Aldosterone produced by adrenal zona glomerulosa (ZG) cells plays an important role in maintaining salt/water balance and, hence, blood pressure homeostasis. However, when dysregulated, aldosterone advances renal and cardiovascular disease states. Multiple steps in the steroidogenic pathway require Ca(2+), and the sustained production of aldosterone depends on maintained Ca(2+) entry into the ZG cell.
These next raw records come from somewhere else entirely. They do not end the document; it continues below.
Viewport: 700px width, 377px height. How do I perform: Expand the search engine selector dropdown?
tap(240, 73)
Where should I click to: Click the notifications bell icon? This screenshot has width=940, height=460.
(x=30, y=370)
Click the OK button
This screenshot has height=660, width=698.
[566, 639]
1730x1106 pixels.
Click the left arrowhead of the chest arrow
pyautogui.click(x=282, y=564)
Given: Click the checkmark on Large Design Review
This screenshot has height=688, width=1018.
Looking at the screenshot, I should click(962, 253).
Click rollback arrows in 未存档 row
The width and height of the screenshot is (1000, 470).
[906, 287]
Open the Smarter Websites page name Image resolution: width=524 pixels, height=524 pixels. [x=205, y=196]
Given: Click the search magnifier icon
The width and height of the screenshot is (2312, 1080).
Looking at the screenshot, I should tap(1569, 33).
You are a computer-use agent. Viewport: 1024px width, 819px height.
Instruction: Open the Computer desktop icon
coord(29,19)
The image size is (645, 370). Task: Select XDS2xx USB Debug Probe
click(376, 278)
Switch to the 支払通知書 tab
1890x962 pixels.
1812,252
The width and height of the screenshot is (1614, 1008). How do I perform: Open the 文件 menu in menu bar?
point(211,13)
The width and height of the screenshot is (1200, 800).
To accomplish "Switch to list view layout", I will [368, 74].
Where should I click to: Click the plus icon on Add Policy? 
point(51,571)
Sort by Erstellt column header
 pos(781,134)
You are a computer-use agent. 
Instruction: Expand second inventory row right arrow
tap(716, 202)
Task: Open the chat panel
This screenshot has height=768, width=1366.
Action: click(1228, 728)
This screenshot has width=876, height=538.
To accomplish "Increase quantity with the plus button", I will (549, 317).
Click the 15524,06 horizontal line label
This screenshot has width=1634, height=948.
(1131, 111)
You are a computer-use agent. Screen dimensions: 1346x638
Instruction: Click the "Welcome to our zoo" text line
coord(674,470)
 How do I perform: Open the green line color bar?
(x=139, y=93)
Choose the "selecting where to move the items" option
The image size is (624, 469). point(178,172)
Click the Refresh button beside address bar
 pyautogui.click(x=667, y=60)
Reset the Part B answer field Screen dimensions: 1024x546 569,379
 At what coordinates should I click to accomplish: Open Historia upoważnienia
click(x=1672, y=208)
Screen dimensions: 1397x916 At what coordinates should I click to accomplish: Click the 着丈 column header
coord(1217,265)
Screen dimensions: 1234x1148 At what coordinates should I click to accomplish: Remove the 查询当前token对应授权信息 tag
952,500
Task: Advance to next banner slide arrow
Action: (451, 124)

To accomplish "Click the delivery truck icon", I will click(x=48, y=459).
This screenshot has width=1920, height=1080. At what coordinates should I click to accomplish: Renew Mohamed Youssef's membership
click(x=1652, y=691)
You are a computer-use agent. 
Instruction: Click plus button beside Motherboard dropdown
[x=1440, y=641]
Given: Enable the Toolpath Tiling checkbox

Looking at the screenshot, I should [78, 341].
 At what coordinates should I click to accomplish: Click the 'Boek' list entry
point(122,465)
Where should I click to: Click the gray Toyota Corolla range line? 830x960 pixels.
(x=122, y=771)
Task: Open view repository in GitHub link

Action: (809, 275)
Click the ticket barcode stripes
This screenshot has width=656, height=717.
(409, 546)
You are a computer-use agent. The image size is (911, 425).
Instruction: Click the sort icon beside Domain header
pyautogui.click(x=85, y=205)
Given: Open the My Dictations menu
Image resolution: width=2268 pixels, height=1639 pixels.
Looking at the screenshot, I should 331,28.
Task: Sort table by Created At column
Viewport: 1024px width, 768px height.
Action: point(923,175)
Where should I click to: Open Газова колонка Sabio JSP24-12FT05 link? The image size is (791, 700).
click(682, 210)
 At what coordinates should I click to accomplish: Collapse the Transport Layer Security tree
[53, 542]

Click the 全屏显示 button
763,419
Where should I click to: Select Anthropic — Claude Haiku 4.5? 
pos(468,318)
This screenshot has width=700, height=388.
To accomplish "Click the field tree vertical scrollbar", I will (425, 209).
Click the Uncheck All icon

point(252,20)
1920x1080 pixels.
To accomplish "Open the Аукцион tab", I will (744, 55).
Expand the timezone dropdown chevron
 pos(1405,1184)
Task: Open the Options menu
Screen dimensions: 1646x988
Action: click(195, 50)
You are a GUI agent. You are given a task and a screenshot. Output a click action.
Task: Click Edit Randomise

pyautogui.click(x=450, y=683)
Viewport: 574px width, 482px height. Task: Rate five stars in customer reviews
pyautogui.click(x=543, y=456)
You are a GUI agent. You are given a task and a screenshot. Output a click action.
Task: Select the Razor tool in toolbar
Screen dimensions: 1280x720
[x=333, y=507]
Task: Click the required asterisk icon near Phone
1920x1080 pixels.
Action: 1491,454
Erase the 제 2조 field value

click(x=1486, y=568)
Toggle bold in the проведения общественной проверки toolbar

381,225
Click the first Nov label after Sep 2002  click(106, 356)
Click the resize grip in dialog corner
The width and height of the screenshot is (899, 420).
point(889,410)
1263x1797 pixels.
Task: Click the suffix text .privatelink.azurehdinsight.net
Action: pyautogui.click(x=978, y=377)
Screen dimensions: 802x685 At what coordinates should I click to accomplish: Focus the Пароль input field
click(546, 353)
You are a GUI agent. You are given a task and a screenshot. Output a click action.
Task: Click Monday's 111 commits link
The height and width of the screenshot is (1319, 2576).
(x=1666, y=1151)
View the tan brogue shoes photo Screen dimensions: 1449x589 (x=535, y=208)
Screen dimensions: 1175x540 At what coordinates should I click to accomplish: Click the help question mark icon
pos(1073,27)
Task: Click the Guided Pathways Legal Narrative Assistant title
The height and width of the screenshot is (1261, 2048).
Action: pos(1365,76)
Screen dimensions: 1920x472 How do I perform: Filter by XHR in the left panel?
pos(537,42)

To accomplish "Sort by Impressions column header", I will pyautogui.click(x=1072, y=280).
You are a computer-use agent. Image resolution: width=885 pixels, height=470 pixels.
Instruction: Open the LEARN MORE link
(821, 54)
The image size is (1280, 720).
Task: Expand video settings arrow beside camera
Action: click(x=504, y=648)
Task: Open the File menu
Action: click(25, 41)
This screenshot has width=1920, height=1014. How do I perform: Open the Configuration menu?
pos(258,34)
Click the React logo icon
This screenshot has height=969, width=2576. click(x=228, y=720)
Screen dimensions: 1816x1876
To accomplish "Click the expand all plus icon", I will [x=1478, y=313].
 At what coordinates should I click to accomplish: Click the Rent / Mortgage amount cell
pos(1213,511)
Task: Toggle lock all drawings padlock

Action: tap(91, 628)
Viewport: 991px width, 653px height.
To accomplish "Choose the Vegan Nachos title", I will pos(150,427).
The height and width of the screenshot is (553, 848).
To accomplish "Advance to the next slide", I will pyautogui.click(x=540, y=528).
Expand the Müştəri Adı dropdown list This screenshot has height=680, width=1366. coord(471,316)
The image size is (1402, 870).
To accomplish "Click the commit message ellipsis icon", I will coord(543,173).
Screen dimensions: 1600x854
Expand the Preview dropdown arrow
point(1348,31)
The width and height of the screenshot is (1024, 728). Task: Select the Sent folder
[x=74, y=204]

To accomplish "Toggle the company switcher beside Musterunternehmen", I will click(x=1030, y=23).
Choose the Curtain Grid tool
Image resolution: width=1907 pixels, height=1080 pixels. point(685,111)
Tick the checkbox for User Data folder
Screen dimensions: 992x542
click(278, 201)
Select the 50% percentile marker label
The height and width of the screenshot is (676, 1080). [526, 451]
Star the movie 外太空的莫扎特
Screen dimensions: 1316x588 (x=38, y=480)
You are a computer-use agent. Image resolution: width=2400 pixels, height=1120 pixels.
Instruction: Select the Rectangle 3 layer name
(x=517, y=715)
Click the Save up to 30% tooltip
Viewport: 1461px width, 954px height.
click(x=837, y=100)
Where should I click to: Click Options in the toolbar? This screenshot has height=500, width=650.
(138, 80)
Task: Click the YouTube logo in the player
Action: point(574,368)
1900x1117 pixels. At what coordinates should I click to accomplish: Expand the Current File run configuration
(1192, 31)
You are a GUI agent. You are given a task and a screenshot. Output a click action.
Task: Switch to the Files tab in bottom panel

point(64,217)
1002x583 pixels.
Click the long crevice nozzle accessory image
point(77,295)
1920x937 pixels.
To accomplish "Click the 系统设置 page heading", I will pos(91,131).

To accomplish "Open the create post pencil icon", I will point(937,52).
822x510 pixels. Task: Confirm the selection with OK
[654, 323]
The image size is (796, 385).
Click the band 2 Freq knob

Nevertheless, the recorded membrane potential of isolated ZG cells is extremely hyperpolarized, allowing the opening of only a small fraction of low-voltage-activated Ca(2+) channels of the Ca(v)3.x family, the major Ca(2+) conductance on the ZG cell membrane. As a consequence, to activate sufficient Ca(2+) channels to sustain the production of aldosterone, aldosterone secretagogs would be required to affect large decreases in membrane voltage, a requirement that is inconsistent with the exquisite sensitivity of aldosterone production in vivo to small changes (0.1 mm) in extracellular K(+). In this review, we evaluate the contribution of membrane voltage and voltage-dependent Ca(2+) channels to the control of aldosterone production and consider data highlighting the electrical excitability of the ZG cell. This intrinsic capacity of ZG cells to behave as electrical oscillators provides a platform from which to generate a recurring Ca(2+) signal that is compatible with the lengthy time course of steroidogenesis and provides an alternative model for the physiological regulation of aldosterone production that permits both amplitude and temporal modulation of the Ca(2+) signal.

Fig. 1.

Schematic model of electrically excitable ZG cell. Ang II increases the frequency of membrane potential oscillations in ZG cells, resulting in enhanced Ca²⁺ entry that acts at multiple sites to promote the production if aldosterone. The ZG electrical response to Ang II stimulation is mediated by the coordinated activities of multiple channel conductances. Transient inhibition of K⁺ channels via AT₁R activation produces a membrane depolarization and the opening of voltage-dependent Ca²⁺ channels. The activities of high-voltage dependent and/or Ca²⁺-activated K⁺ conductances participate in the restoration of baseline Vm, returning Ca²⁺ channels to a closed state from which they can open during the next oscillatory cycle. Green arrows indicate aldosterone promoting action, whereas red lines indicate basal inhibitory activities.